Je veux remuer terre et ciel pour vous voir le jour de ma naissance, mais je ne le crois guè,re. Diable, c’est bien triste que peut-tre nous nous verrons pas plus de 2 fois avant de partir pour l’exile, et comment — en prsence de m-me la princesse et de son amie[26]. Но ты сама писала мне, что не пространство делит друзей.
Вчера был у меня Лев Алексеев<ич> — это хорошо показывает, что он не сердит за письмо, напротив, но никак не мог я завести разговор об этом, офицер мешал.

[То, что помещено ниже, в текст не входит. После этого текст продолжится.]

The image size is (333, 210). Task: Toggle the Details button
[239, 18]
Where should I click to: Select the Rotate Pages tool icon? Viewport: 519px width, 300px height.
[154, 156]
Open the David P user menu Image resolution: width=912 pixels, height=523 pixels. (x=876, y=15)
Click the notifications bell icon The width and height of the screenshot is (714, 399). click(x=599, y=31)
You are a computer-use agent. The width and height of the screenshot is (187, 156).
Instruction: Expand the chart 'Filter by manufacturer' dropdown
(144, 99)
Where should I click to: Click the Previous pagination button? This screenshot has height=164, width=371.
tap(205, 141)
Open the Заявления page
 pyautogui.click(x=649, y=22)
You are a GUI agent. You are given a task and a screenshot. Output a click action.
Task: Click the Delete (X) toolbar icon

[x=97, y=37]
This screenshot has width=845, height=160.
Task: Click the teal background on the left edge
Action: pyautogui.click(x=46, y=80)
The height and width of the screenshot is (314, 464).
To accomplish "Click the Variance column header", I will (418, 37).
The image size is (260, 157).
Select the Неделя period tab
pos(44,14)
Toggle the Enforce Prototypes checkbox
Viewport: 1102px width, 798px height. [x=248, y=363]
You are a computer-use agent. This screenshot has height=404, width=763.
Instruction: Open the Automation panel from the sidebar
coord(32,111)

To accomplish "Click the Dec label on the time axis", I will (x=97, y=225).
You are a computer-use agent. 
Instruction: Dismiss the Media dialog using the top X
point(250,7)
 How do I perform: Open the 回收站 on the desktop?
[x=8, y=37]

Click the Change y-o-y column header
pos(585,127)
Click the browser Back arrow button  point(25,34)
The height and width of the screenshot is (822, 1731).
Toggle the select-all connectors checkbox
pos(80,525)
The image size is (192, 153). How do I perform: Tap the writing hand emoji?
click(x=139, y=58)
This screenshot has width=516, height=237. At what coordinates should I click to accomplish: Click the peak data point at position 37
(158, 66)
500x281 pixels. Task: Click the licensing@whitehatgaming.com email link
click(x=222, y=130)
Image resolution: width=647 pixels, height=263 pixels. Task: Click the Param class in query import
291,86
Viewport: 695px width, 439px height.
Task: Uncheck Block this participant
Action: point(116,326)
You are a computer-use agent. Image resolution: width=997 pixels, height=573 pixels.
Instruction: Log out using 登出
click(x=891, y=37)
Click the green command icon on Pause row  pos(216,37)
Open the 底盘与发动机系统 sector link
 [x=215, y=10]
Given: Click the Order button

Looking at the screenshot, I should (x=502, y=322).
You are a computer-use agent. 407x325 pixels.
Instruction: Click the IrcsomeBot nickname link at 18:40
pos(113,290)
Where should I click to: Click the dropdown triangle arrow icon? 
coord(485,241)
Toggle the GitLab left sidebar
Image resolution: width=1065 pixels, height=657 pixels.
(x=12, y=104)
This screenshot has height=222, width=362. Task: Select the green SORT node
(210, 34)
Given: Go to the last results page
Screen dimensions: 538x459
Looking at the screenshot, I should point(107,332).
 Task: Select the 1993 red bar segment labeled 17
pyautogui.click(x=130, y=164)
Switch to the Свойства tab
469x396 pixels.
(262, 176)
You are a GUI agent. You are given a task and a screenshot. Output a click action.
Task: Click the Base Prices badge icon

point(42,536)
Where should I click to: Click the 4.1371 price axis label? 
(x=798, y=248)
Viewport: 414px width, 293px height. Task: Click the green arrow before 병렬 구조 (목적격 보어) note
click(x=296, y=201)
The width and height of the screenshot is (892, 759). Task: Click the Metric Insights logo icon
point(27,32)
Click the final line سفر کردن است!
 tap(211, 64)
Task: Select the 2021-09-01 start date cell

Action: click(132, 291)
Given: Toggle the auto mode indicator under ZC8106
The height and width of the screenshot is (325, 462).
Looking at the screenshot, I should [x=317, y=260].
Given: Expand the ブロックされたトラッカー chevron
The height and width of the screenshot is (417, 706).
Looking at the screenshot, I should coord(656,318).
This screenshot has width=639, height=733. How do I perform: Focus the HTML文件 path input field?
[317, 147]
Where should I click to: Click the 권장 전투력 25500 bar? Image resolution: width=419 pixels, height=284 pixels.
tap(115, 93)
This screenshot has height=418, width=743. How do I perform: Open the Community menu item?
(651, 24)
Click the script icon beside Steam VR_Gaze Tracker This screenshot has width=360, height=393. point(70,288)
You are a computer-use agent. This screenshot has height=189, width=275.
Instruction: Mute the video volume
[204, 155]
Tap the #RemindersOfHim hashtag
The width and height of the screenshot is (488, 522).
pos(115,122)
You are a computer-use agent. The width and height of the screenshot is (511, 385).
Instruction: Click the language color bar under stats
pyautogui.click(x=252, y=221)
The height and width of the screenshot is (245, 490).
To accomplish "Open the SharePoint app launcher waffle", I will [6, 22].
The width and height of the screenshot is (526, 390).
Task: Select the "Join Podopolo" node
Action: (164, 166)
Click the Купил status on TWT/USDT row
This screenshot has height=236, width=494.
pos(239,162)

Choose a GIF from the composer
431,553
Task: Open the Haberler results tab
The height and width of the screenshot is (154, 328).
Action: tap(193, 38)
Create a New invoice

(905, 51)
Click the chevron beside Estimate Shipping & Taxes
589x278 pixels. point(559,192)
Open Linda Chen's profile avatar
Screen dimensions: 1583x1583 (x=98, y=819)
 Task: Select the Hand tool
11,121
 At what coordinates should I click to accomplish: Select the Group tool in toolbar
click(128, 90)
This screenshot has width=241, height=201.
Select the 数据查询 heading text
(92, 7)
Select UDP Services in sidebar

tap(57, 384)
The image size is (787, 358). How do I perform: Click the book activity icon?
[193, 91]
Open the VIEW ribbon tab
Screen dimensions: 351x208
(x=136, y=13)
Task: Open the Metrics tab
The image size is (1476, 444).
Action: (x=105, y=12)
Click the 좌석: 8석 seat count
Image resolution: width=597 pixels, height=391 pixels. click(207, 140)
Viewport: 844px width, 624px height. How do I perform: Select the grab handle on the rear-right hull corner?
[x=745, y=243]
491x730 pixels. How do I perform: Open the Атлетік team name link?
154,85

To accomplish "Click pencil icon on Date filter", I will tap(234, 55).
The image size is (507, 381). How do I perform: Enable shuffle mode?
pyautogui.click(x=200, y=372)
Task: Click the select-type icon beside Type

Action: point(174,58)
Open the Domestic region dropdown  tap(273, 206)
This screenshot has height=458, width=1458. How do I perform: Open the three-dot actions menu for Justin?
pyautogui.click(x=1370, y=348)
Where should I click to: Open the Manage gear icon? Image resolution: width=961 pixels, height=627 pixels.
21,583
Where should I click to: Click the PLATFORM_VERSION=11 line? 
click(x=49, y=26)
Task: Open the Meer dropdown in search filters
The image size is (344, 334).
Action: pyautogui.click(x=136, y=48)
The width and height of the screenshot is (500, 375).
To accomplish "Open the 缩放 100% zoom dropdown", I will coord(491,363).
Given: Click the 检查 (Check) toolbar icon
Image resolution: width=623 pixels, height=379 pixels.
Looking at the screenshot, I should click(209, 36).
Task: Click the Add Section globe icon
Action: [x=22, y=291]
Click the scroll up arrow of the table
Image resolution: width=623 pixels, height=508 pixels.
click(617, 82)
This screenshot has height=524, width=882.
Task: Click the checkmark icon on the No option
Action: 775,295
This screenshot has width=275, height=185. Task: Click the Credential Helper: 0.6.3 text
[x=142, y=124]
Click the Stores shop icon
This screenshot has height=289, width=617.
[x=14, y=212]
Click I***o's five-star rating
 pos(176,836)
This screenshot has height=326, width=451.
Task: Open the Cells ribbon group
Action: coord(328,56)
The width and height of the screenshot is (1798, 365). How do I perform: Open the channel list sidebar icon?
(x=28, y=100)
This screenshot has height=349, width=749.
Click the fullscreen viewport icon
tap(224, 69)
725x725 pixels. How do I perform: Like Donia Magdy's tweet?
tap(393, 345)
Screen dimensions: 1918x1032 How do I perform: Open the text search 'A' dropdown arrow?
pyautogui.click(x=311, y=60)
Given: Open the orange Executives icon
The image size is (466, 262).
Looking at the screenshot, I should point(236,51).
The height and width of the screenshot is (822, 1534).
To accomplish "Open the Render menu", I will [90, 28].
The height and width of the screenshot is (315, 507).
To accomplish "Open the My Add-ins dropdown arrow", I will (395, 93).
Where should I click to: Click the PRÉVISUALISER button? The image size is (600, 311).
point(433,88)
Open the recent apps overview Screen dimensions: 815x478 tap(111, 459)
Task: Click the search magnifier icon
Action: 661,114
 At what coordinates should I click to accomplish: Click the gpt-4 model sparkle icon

Со мною преуморительная перемена: я с некоторого времени видимо глупею, и вообрази, что ежели так буду я усовершаться
в глупости, то года через два я un fou а lier[27], это, должно быть, очень приятно, я еще не испытал этого, тогда счастие ко мне рекою.
Знаешь, как я теперь фантазирую? Читаю долго, долго что-нибудь хорошее и, бросив книгу, переношусь туда, в мир этой книги, и я могу несколько часов совершенно жить в другом веке, с его понятиями и пр. Мило, очень мило. Ежели это первый шаг сумасшествия, то я не прочь сойти с ума.
Прощай, пиши же, что было и как. А я тебя всю ночь тогда видел во сне, но как-то странно, смутно. То я у вас и все как надобно: Аркадий в первой передней, Макашина в последней передней, потом ты, мы давно не видались, но ты гораздо меньше, почти такая, как ты была еще при Александре Алекс<еевиче>, когда мне показывала рулетку (помнишь?), но тут делался из всего сад и я искал с тобою проститься, ибо мне надобно ехать в ссылку (этого-то я не забыл во сне), и пр., и пр.
P. S. Ты не будь в претензии, что так долго тебе не возвращена ‘Легенда’, это нужно, мои партизаны пустили ее по Москве, спасибо и на том.